Спросила Опара про Славку.

Подругами они были с Опарой, но не стала Устя откровенничать: что в родной семье — других к этому нечего приплетать. Привадишь — заместо помощи окажутся суды-пересуды. Лично она сроду не пробовала встревать в чужую жизнь. Отец с матерью навсегда оберегли: «Приличие во своем дворе занято, неприличие зенки пялит через соседский плетень». Ох, Опара, Опара! Да, со Славкой-то, действительно, что деется? К Тамаре съездил, а и словно не был. Рта не отворил. Может, у Леонида ему не совсем?.. Леониду все бы выкамаривать. Я, говорит, что-нибудь такое отчепужу, правнуки будут за животики хвататься.

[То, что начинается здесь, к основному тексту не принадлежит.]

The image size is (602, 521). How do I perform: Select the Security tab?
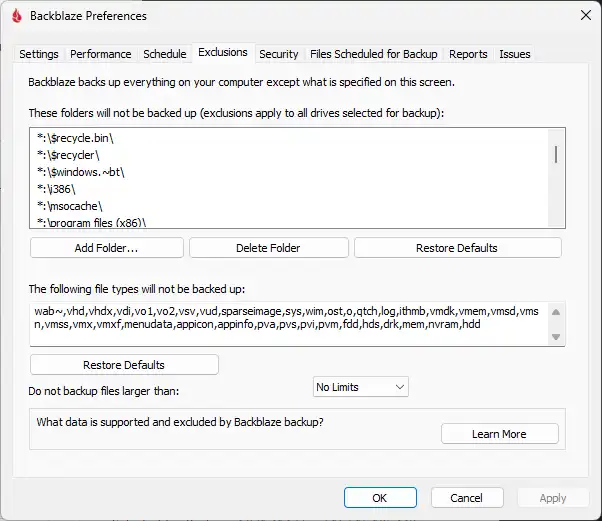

В подъезде начали раздаваться громкие соскальзывающие хлопки. Наверно, Вася. Взял моду, баловник: разбежится по лестничной площадке, хвать за перила и спрыгивает со ступеньки на ступеньку, как на роликовых коньках. Благо, подошвы у сандалий кожаные.

Да, Вася. Жигнуть бы по мягкому месту ремешком. Словами-то никак не внушить: головенку ведь расшибет. Ох, неуж с отцом что?!

— Мамка, иди сюда.

Попятился Вася в подъезд, поманивая мать хватающим движением пальцев, будто яблоко срывал.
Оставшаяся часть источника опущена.